Olhei em volta, todos pareciam novamente receosos, mas não achava que alguém iria desistir depois de chegar tão longe. O garoto desacordado foi levado por outros cavaleiros afim de ser tratado.
O cavaleiro assassino era o próximo a pegar duas espadas e escolher um oponente. Eu sabia que ele me escolheria, afinal, aquela era a sua chance perfeita de me matar. Por ter assinado aquele documento, ele não seria culpado de crime algum. Poderia dizer que era apenas um acidente.
Ele andou calmamente até mim e me olhou nos olhos. Por um segundo, ele sorriu, então seguiu em frente e deu uma das espadas a outro garoto.
— Você — ele apontou.
Esse outro garoto não tremia, ao contrário do anterior, parecia mais confiante. Mas apenas confiança não vence batalhas. O rapaz era forte e já tinha uma barbicha longa, nem mesmo parecia ter nossa idade. Talvez tivesse mentido para participar do exame.
Ele deu o primeiro passo, ao contrário do anterior, não esperou um segundo para atacar. Mas parou subitamente logo em seguida, largando sua espada e caindo de cara no chão. Aquilo foi tão rápido que meus olhos quase não conseguiram acompanhar. O cavaleiro havia lançado a sua espada, acertando em cheio a testa do rapaz.
Isso estava além de uma batalha justa. Todos eles estavam milhares de anos à frente de nós. Não tínhamos, se quer, um lampejo de chance de vencê-los. O cavaleiro me olhou de soslaio, me fazendo entender o porquê de não ter me escolhido. Ele queria me mostrar a diferença entre nós dois. O quão inútil seria eu tentar afrontá-lo. Desde o começo, eu não tinha chance alguma contra alguém como ele.
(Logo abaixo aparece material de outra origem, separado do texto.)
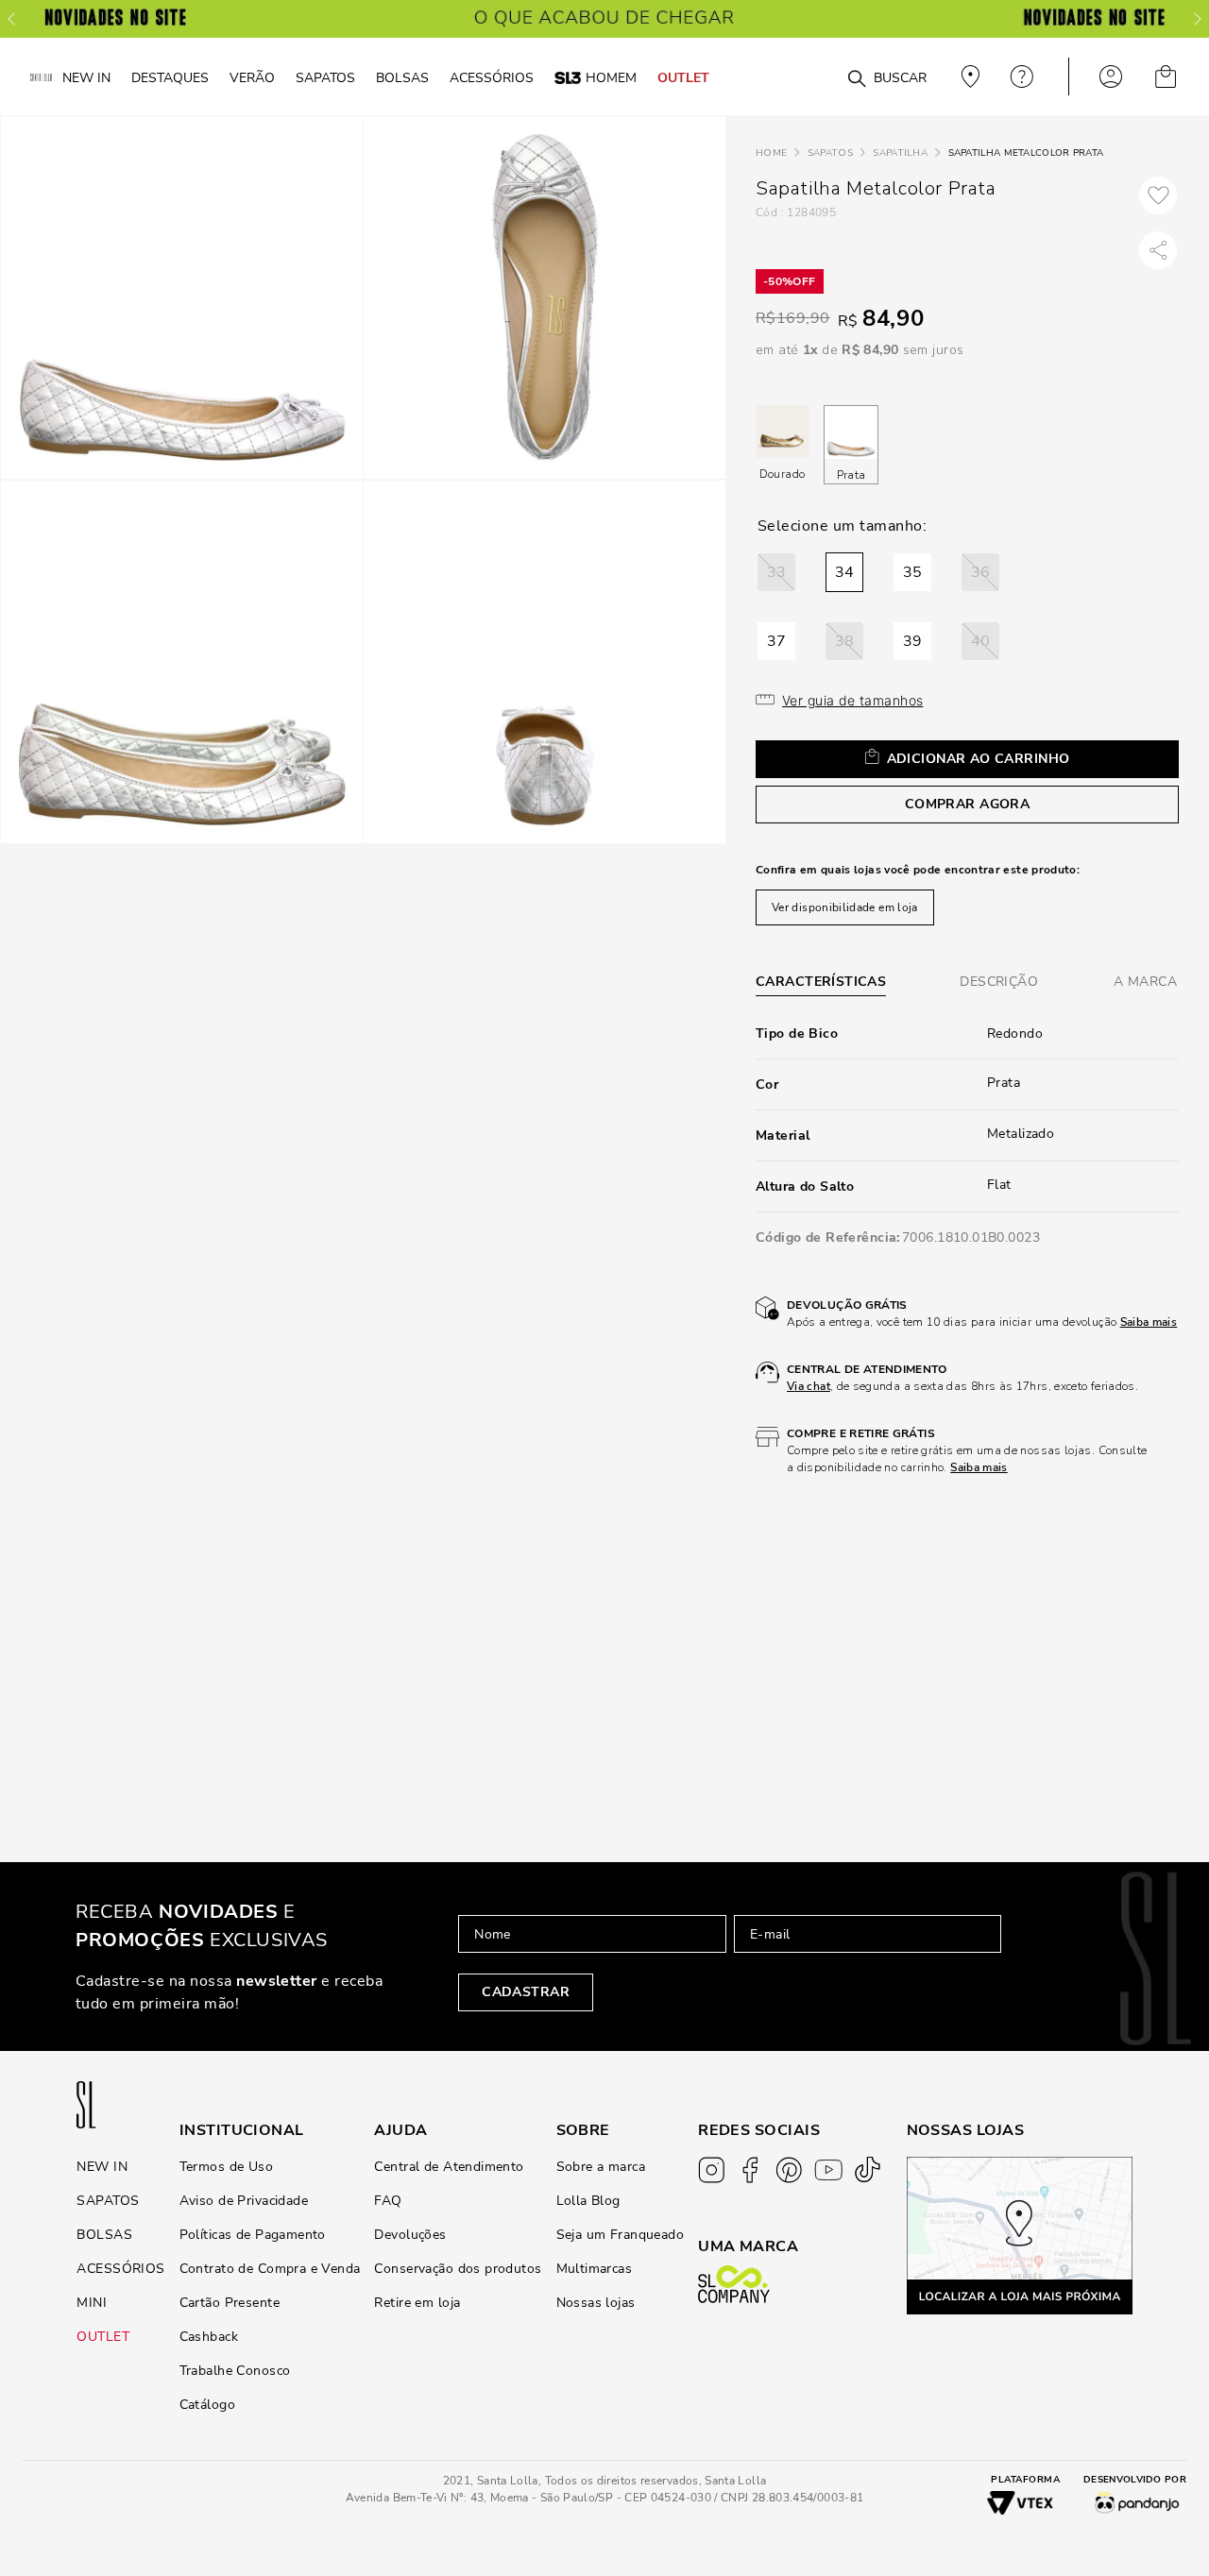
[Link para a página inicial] (771, 153)
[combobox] (824, 77)
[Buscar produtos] (856, 79)
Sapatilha (900, 153)
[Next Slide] (1197, 18)
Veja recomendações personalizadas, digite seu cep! (968, 76)
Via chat (808, 1386)
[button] (776, 572)
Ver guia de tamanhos (852, 700)
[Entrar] (1110, 76)
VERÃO (252, 77)
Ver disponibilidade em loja (845, 907)
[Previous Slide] (11, 18)
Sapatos (830, 153)
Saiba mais (1149, 1322)
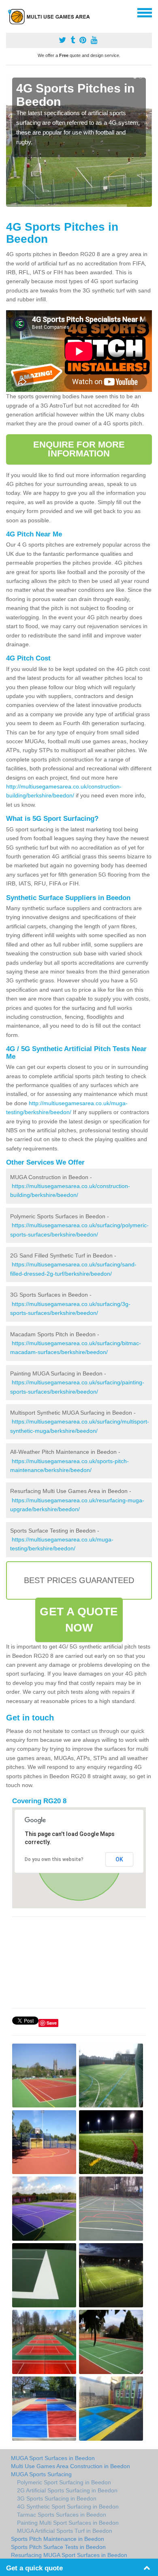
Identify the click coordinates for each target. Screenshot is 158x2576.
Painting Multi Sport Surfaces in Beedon (68, 2522)
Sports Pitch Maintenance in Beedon (57, 2539)
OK (119, 1859)
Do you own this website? (54, 1859)
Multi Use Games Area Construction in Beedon (70, 2466)
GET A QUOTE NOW (79, 1619)
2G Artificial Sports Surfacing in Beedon (67, 2490)
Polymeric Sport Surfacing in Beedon (64, 2482)
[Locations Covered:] (9, 12)
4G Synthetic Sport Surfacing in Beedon (68, 2506)
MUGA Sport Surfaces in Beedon (53, 2458)
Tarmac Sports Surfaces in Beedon (61, 2514)
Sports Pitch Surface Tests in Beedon (58, 2547)
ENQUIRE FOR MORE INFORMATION (79, 448)
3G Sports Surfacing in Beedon (56, 2498)
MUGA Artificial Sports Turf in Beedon (64, 2531)
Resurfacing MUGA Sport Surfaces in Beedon (69, 2555)
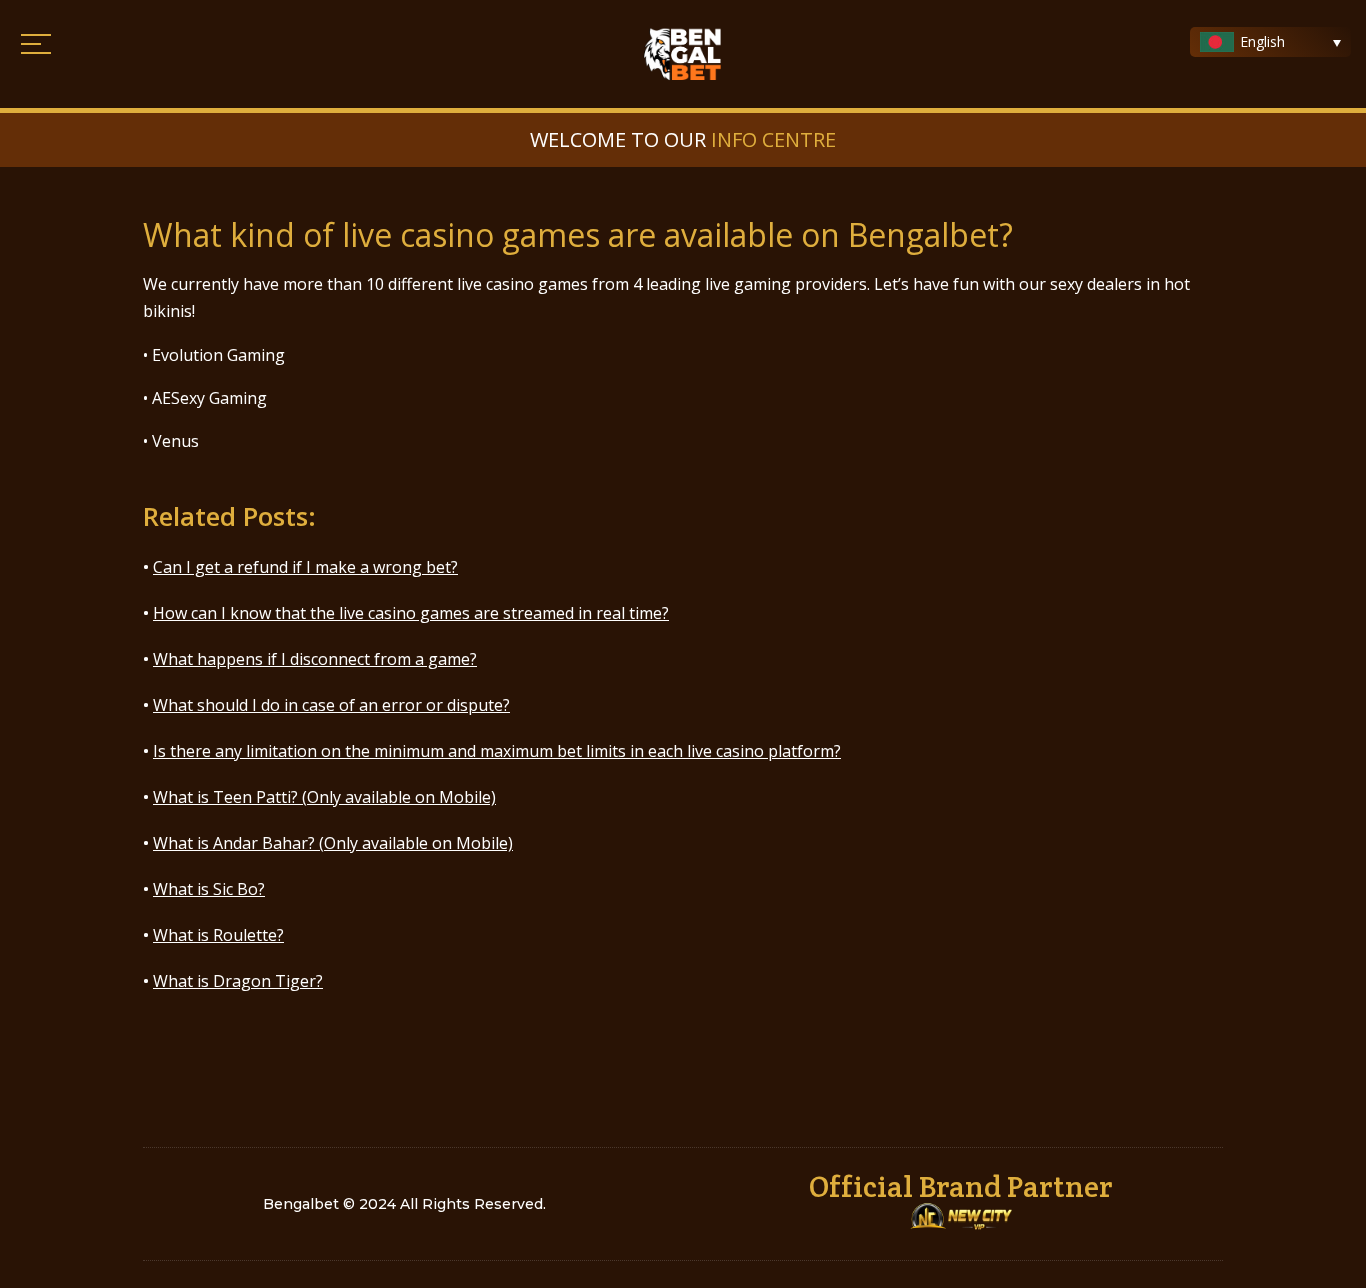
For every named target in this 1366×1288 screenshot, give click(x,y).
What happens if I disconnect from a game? (315, 659)
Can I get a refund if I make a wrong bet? (305, 567)
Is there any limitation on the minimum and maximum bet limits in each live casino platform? (497, 751)
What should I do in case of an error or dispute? (331, 705)
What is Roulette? (218, 935)
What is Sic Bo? (209, 889)
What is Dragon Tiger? (238, 981)
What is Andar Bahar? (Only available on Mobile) (333, 843)
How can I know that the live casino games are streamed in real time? (411, 613)
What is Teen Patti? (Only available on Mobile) (324, 797)
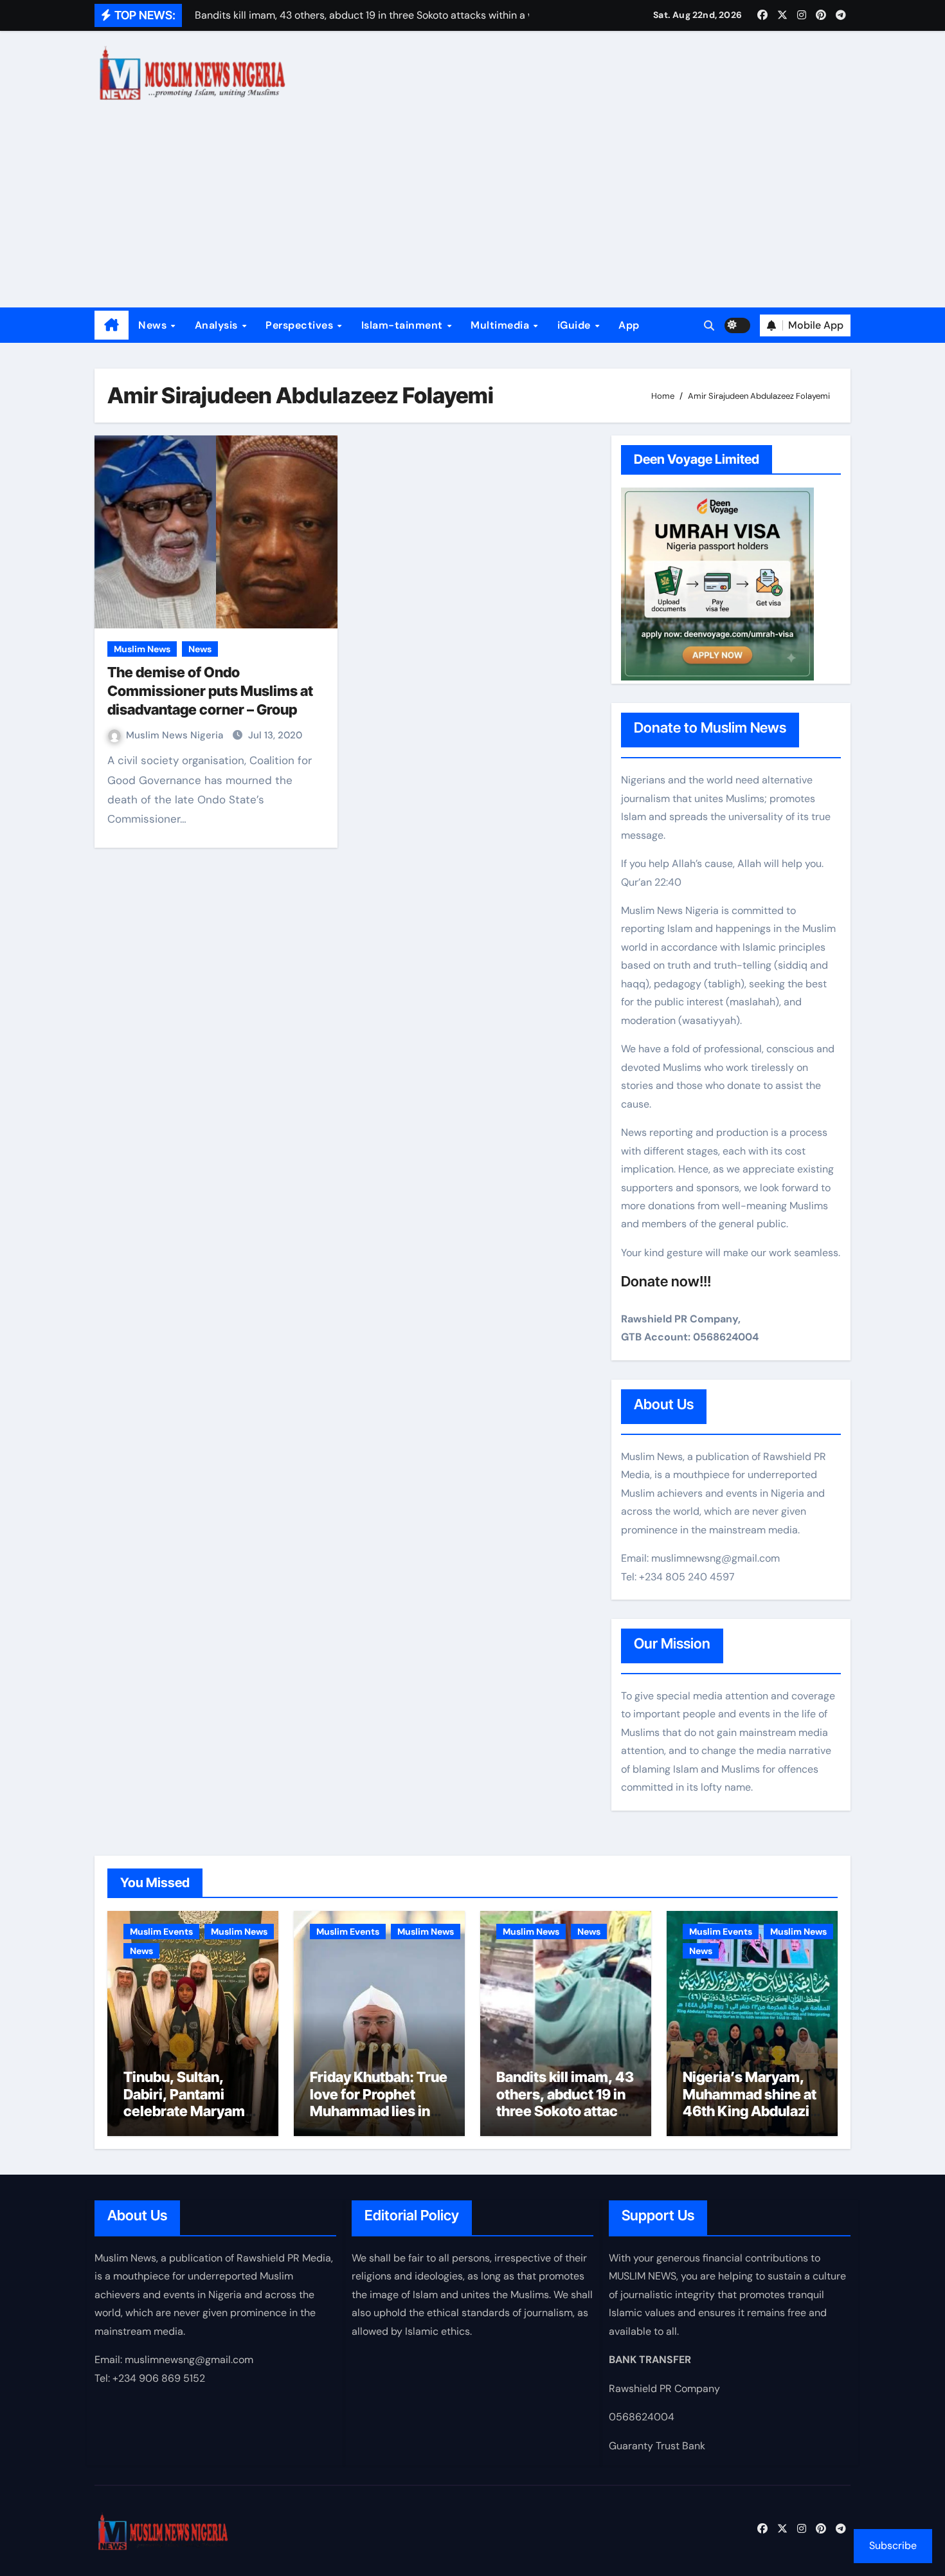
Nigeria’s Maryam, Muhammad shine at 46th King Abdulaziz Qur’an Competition (750, 2102)
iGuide (575, 325)
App (629, 325)
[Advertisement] (472, 211)
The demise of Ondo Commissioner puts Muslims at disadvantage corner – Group (210, 690)
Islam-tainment (403, 325)
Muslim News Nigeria (176, 735)
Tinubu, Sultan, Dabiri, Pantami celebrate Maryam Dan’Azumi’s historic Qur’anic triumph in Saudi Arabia (192, 2119)
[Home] (111, 325)
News (154, 325)
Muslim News (142, 649)
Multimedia (501, 325)
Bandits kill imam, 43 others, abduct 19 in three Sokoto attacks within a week (565, 2102)
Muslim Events (161, 1931)
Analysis (218, 325)
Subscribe (893, 2545)
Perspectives (301, 325)
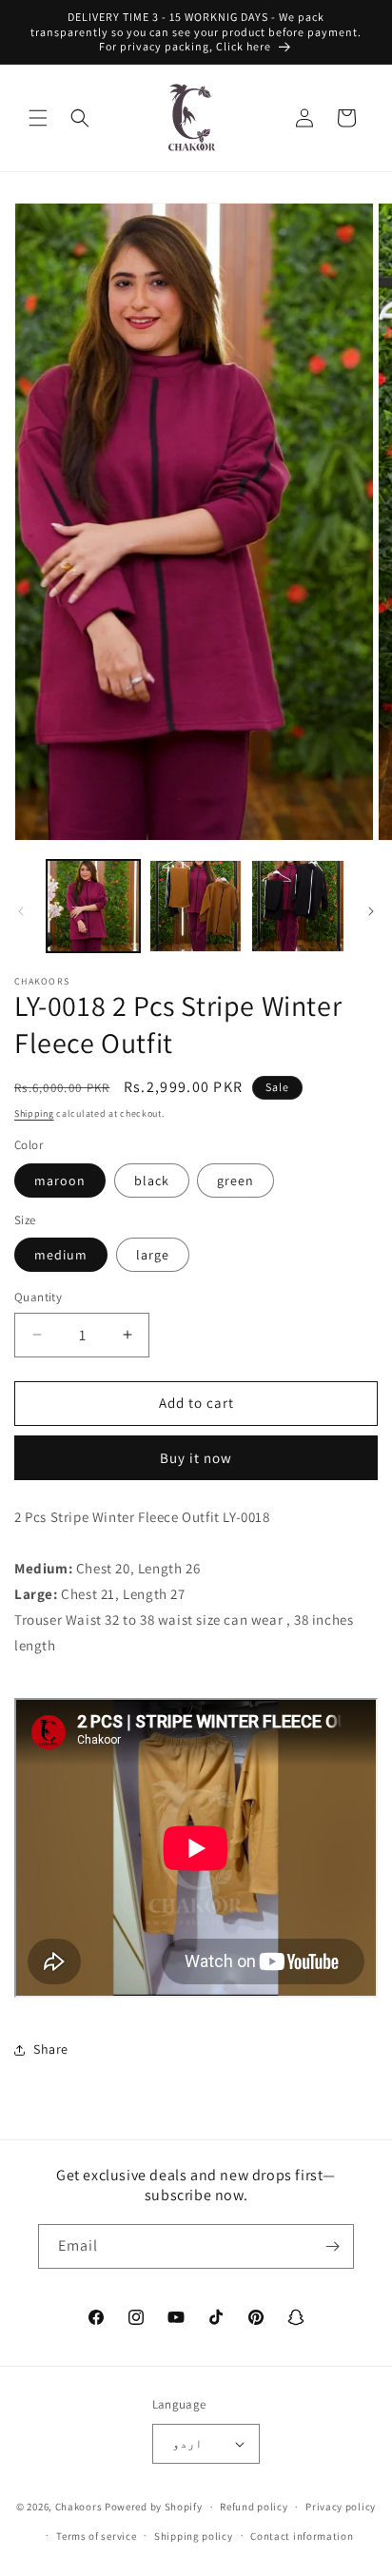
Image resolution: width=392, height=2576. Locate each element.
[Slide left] (21, 911)
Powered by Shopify (154, 2506)
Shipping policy (193, 2536)
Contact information (301, 2536)
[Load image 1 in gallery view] (93, 906)
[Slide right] (371, 911)
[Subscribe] (332, 2246)
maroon (60, 1180)
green (235, 1180)
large (152, 1254)
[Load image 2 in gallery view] (196, 906)
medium (61, 1254)
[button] (38, 118)
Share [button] (51, 2049)
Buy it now (196, 1458)
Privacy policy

As batalhas seguintes, foram massacrantes. Os cavaleiros simplesmente acabaram com todos os seus adversários sem nenhuma dificuldade. Quase todos saíram desacordados, com exceção de um, que desistiu no meio da batalha depois de ver que era inútil continuar tentando.
Até que chegou a vez de Sylas. O capitão calvo, de aparência dura o escolheu. O cavaleiro parecia ser muito experiente em batalhas. Seu olhar analisava Sylas com cuidado. Sylas, por outro lado, parecia distraído com a espada de madeira em mãos.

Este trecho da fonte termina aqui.